When I select the system reserved (C it says "This folder is empty"
When I select the local disk (D it doesn't open, nothing happens.
When I select Boot (X, I can get to the software folder.

There are two things called SOFTWARE here, one is a text document, the other is a File. When I select the file and type in UAC, it says this:- Cannot load X:\Windows\System32\config\SOFTWARE: The process cannot access the file because it is being used by another process.

When i select the text document, and type in UAC, I get this message:- Cannot load X:\Windows\System32\config\SOFTWARE.LOG: Error while loading hive.

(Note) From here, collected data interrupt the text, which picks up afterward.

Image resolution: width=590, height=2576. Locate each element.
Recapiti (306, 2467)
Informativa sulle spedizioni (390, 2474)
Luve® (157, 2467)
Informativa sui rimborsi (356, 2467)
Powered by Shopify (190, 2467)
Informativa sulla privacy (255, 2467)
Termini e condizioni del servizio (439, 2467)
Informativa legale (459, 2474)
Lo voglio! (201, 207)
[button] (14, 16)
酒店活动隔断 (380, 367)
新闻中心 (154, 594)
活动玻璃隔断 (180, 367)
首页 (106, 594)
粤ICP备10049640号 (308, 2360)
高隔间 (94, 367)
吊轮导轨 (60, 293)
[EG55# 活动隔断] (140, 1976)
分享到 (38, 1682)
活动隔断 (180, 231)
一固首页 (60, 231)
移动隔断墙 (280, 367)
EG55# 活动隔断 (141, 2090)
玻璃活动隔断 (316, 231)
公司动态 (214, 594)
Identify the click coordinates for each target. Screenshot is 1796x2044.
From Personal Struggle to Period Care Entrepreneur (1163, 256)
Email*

I cannot continue from here. A few questions also, am I supposed to be using the hidden admin for this? and my PC is a custom built laptop, will this affect any of filing systems? And i didnt make it, it was PC Specialist, Im not promoting them or anything but I will say that my disk drive used to always open, took them an age to finally get it sorted out, but it still opens occasionally when I restart my PC, and mostly when there is an issue, like everytime I restart my PC now.

Edit: Also, should I have done the system repair from booting from the disk before these steps? or does it not matter?


----------



## Shimin4tor (Apr 23, 2013)

*Re: Access denied to C disk and lost admin rights to system admin account*

Also, ive noticed that in windows explorer, on my normal account, it says Local Disk (C and DVD RW Drive (D

This is not what it said when i used the registry editor before.


----------



## joeten (Dec 4, 2008)

*Re: Access denied to C disk and lost admin rights to system admin account*

Those look normal ie same as mine and other windows users


----------



## jenae (Jun 17, 2008)

*Re: Access denied to C disk and lost admin rights to system admin account*

Hi, you are doing this from the RE (repair your computer) option, selecting command prompt and seeing a X:sources prompt?

What happens when the RE is loaded it might not allocate the OS partition to the drive the computer has the OS on, that's why we run the bcdedit cmd, now it usually is C: you say it returned D:. Now when you try to run any cmds on D: it returns access is denied!

This should not happen in the RE, and virtually renders your computer unrepairable. See if a chkdsk will run we need to fix the acl's so at the x sources run the "osdevice" cmd again and if it returns D: at the x sources prompt type:-

chkdsk D:/f (press enter...) Ignore the error 50 message. Chkdsk will run can take a long time.

Let us know how you get on, you might have a particularly nasty root virus, this would not be repairable so prepare for a format and fresh install.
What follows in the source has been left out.